Do any of the new BioBrick parts (or devices) that you made this year raise any safety issues?

The only safety issue we can associate with our new Biobricks is researcher exposure to a microorganism when testing the parts. During the iGEM summer work, all safety measures were respected to avoid any problem.

Is there a local biosafety group, committee, or review board at your institution?

There is one biosafety group, leaded by a specialist in safety regulations in our institute.
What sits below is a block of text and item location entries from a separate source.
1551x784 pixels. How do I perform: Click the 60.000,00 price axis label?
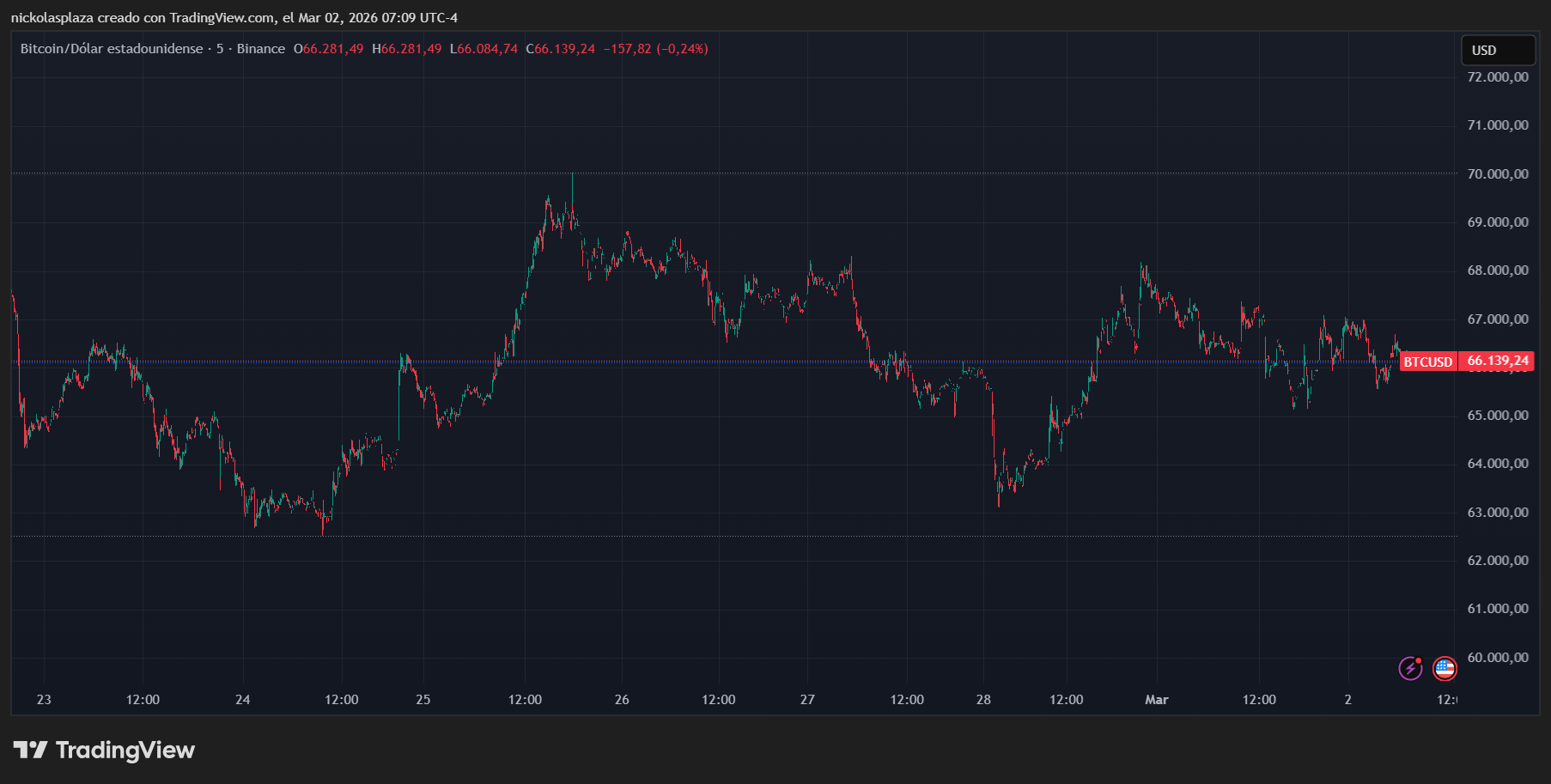pyautogui.click(x=1497, y=658)
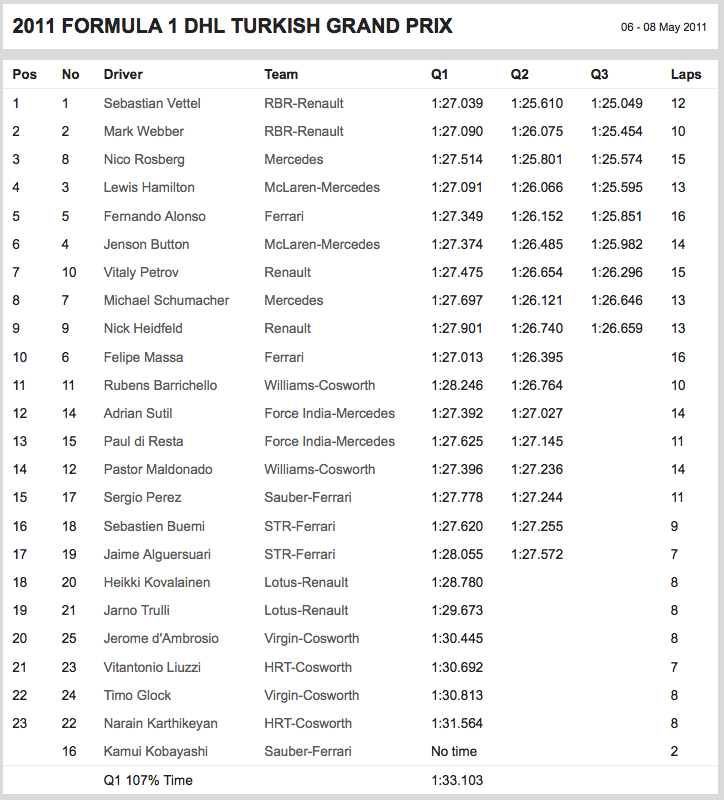724x800 pixels.
Task: Select Kobayashi's No time entry
Action: [454, 751]
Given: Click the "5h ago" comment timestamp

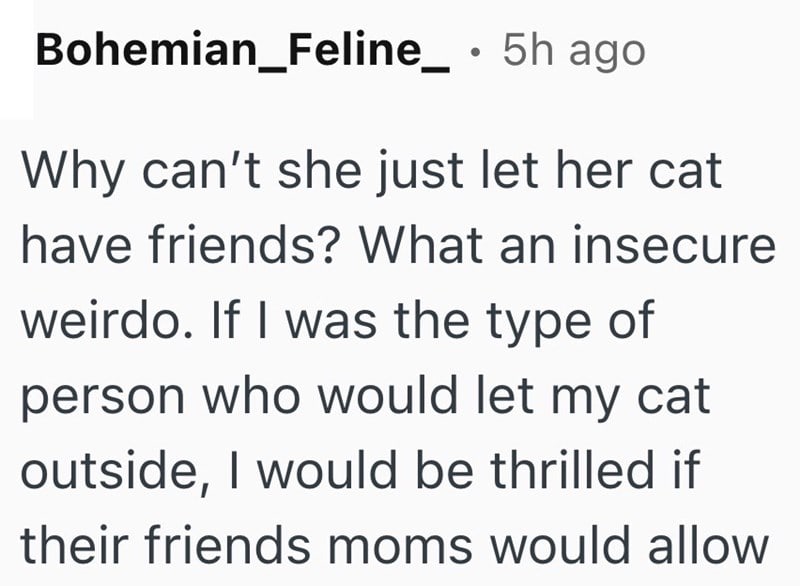Looking at the screenshot, I should pyautogui.click(x=574, y=50).
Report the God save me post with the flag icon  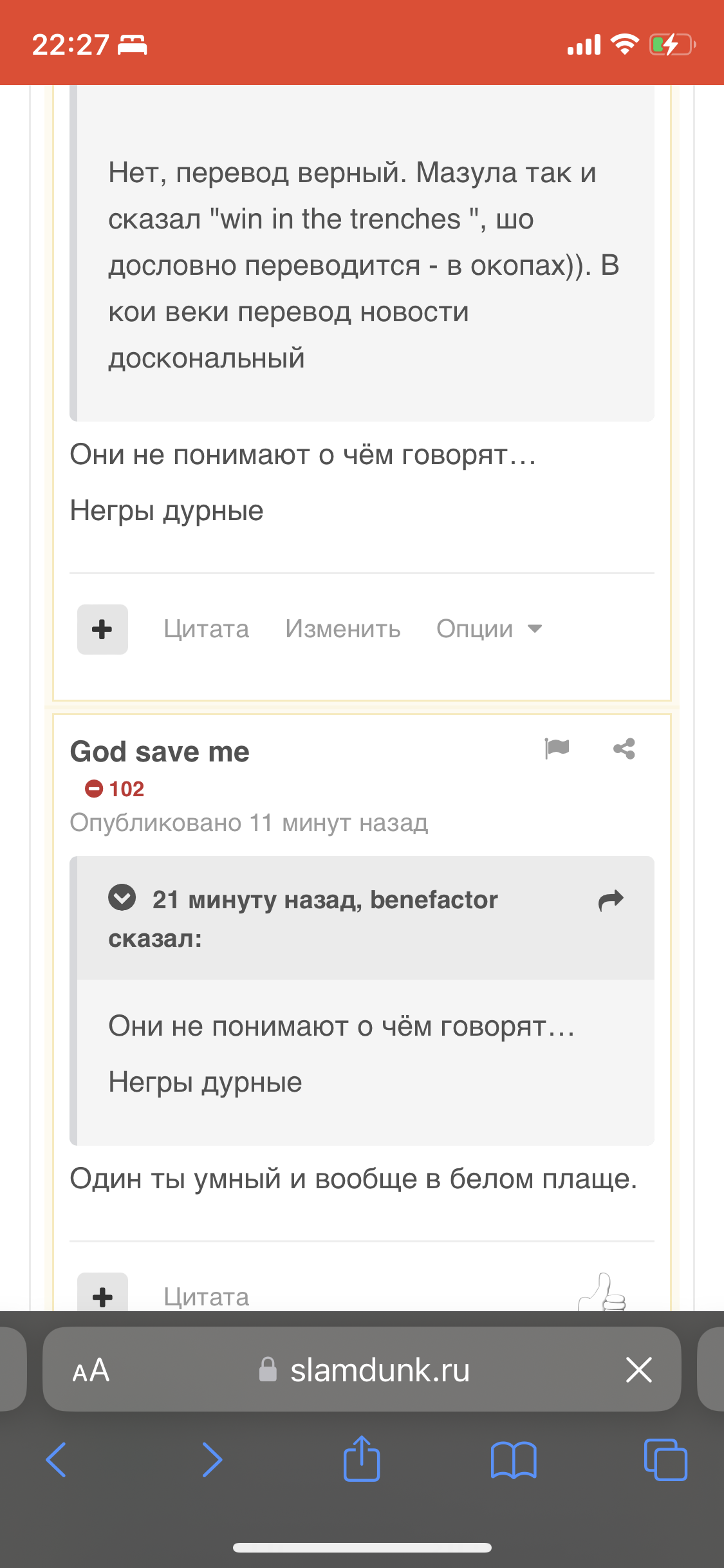pos(557,749)
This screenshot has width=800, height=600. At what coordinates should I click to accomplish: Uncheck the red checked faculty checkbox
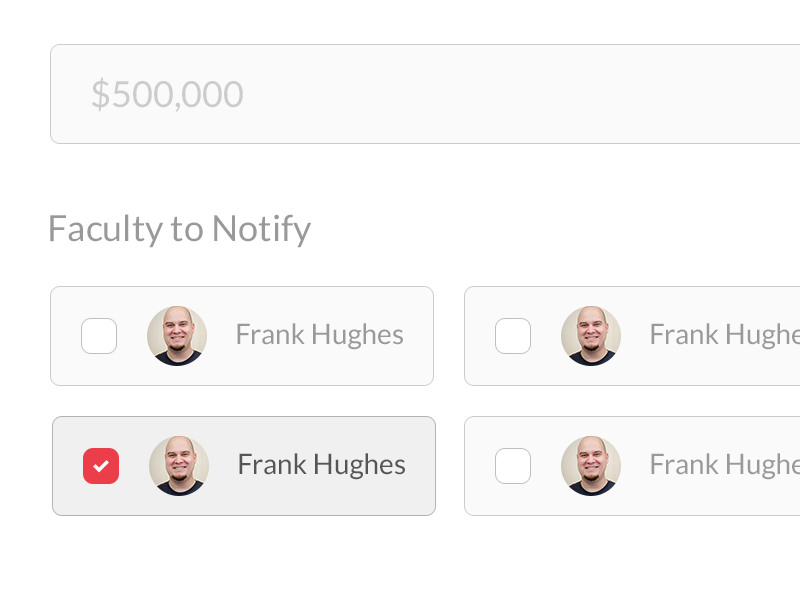coord(101,466)
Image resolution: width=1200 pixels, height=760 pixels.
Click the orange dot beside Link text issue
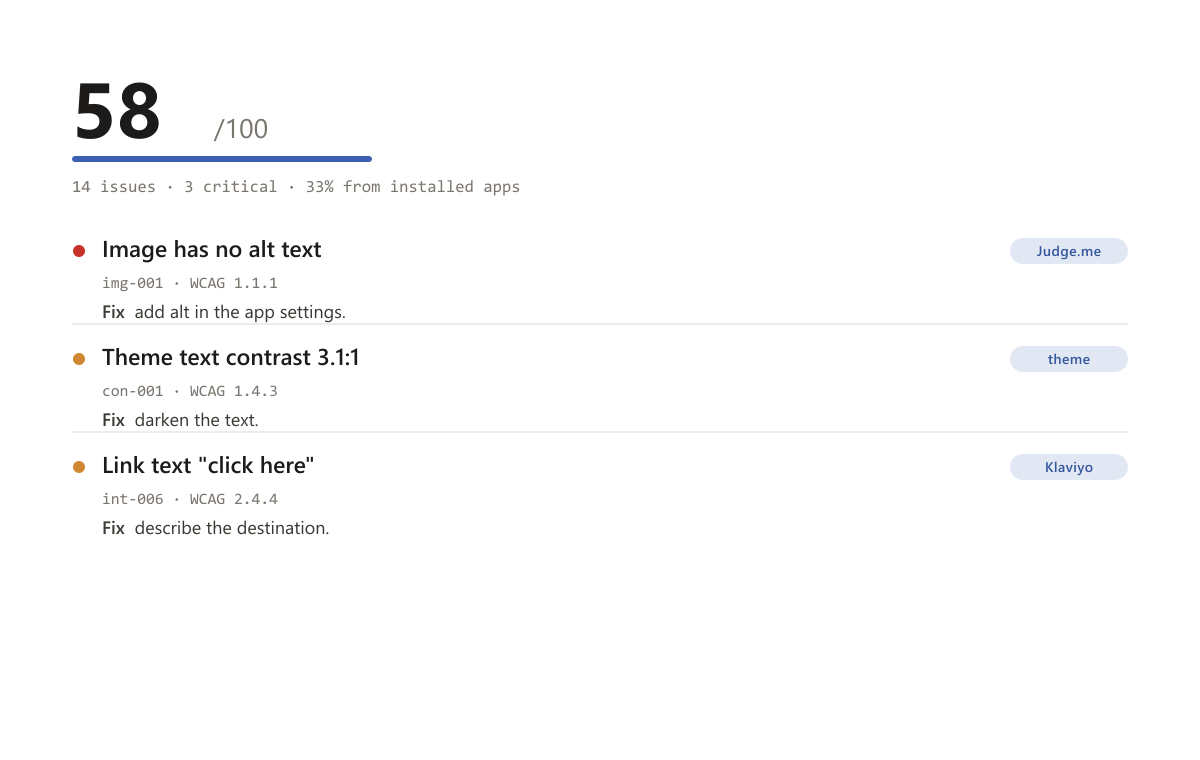click(x=79, y=467)
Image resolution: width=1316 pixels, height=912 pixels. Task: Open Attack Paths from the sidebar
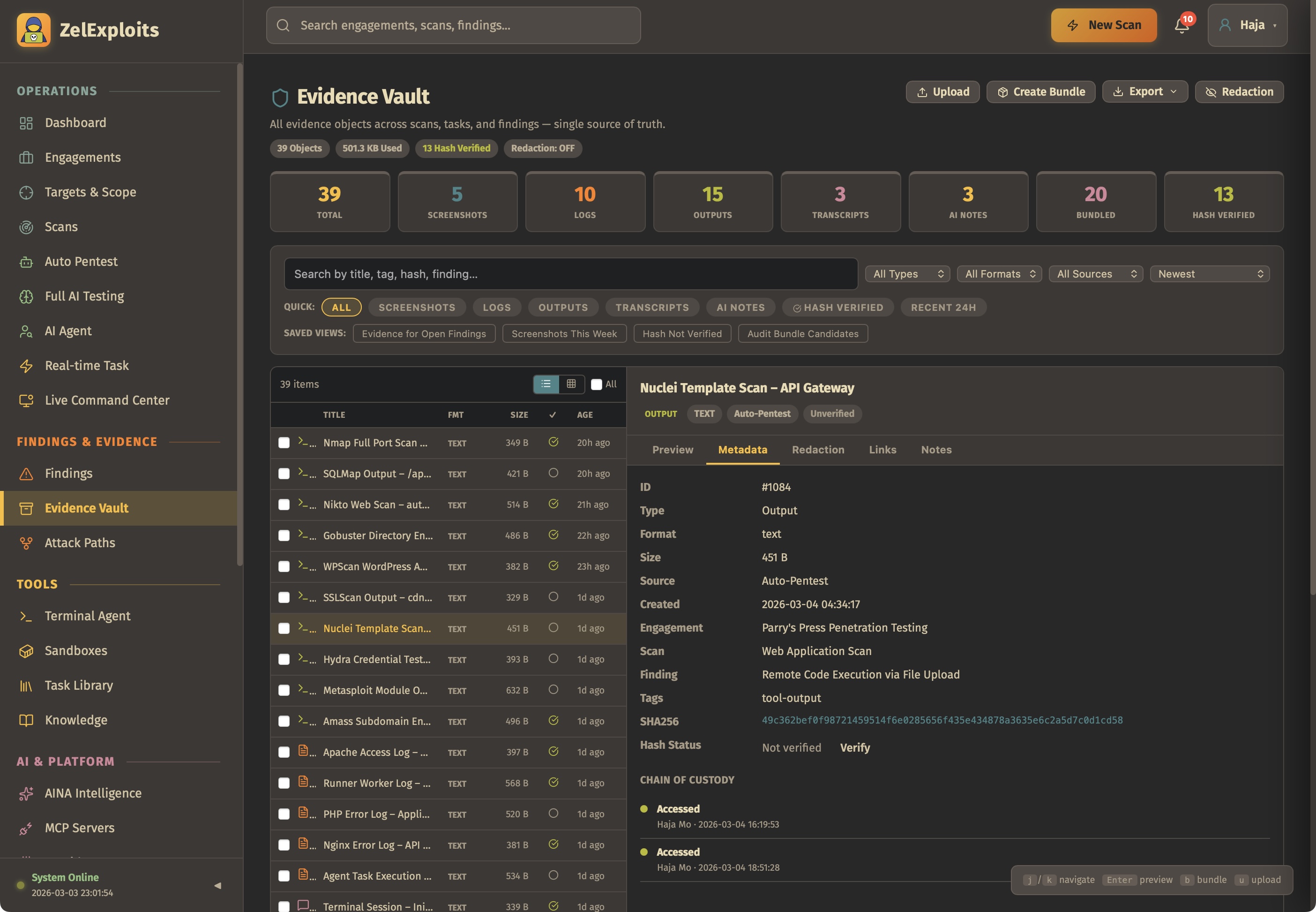tap(79, 543)
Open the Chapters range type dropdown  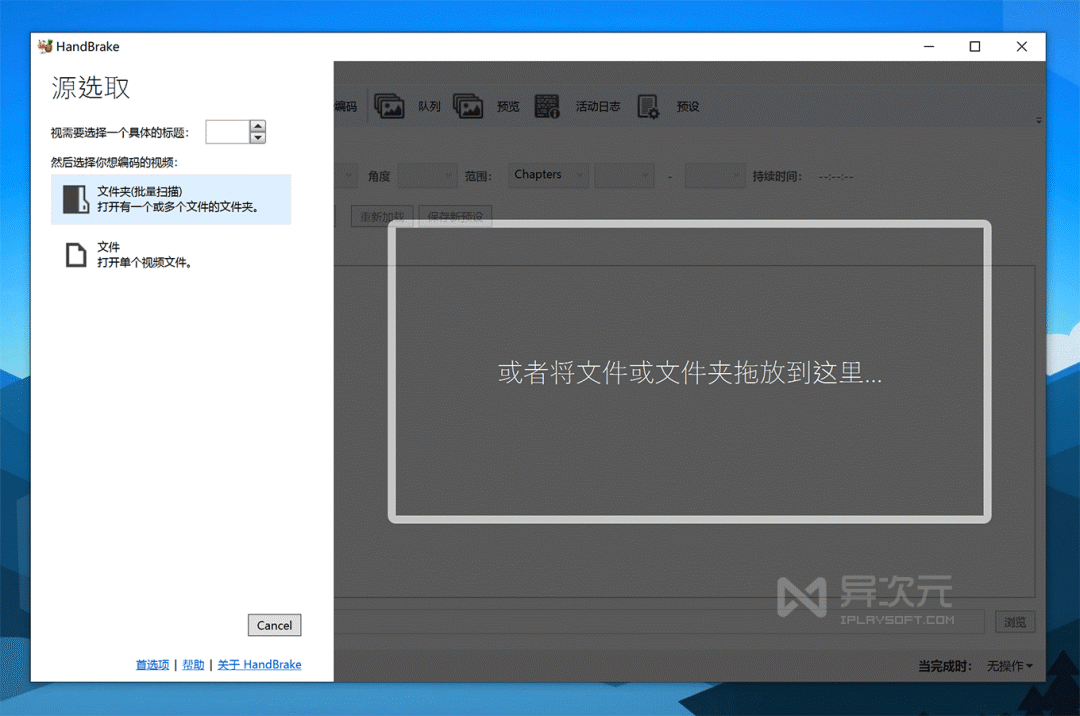pos(548,174)
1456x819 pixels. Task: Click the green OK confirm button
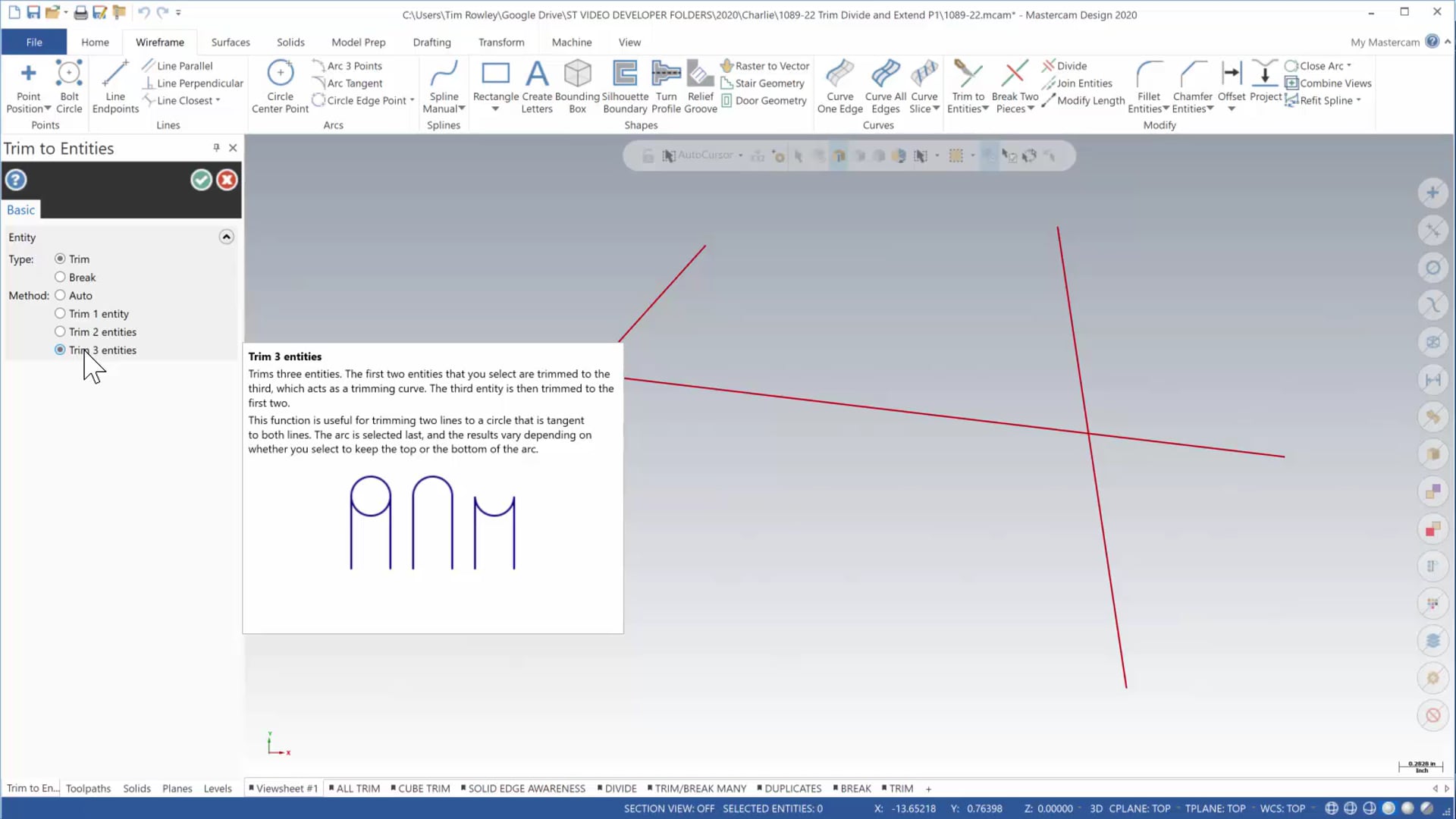(201, 180)
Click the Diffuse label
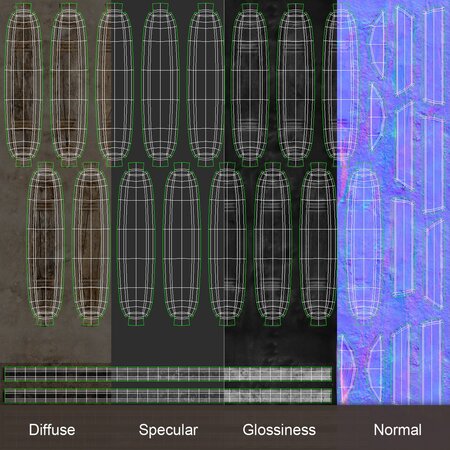The height and width of the screenshot is (450, 450). coord(52,430)
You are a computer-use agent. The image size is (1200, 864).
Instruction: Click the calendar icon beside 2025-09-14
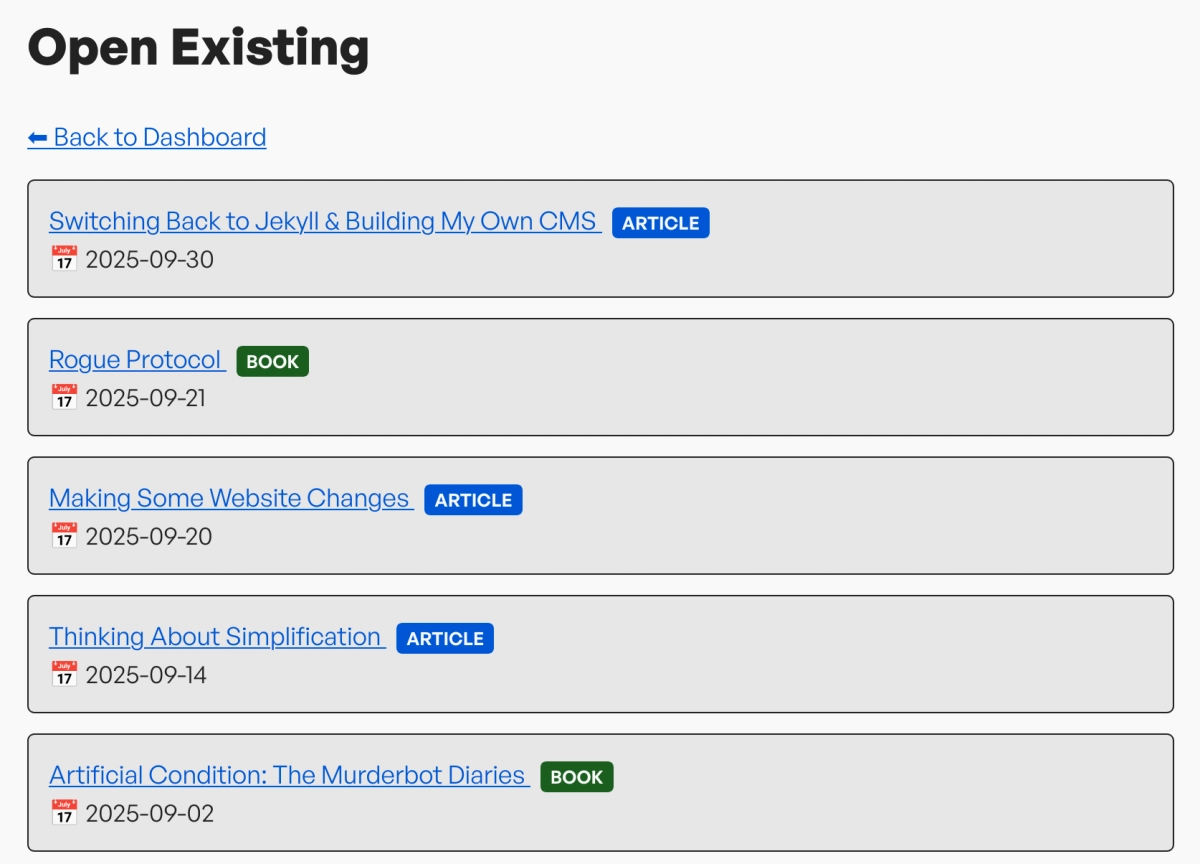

This person is in charge of the evaluation and implementation of the safety measures in the Instititute. Moreover, as INSA Toulouse is a five years engineer school, there are plenty of review boards that we can consult any time to answer arising questions about biosafety. In addition, biosafety issues are regularly evaluated by the security laboratory officer.

Do you have any other ideas how to deal with safety issues that could be useful for future iGEM competitions? How could parts, devices and systems be made even safer through biosafety engineering?

Safety issues are usually highly specific for each project. Associating DNA parts together will always pose safety risks in case of accidental release of DNA or bacteria occur. European safety rules are pretty strict and are tailored to avoid accidental contamination of the environment or the humans manipulating these microorganisms. We think that the fact that Safety Issues are mandatory for iGEM projects is a very good way to force students (and their advisors!) to take some time evaluating (or getting help to evaluate) their specific safet (biosafety) issues.
When we discussed biosafety issues of our project, we analyzed the 2012 Paris-Bettencourt iGEM project named "Bware", which proposes several measures to ensure that new synthetic constructions do not consitute health or environmental issues if the strain was released on the wild. Such a system would be ideal to destroy any genetic material that could be released during or after the use of E. calculus.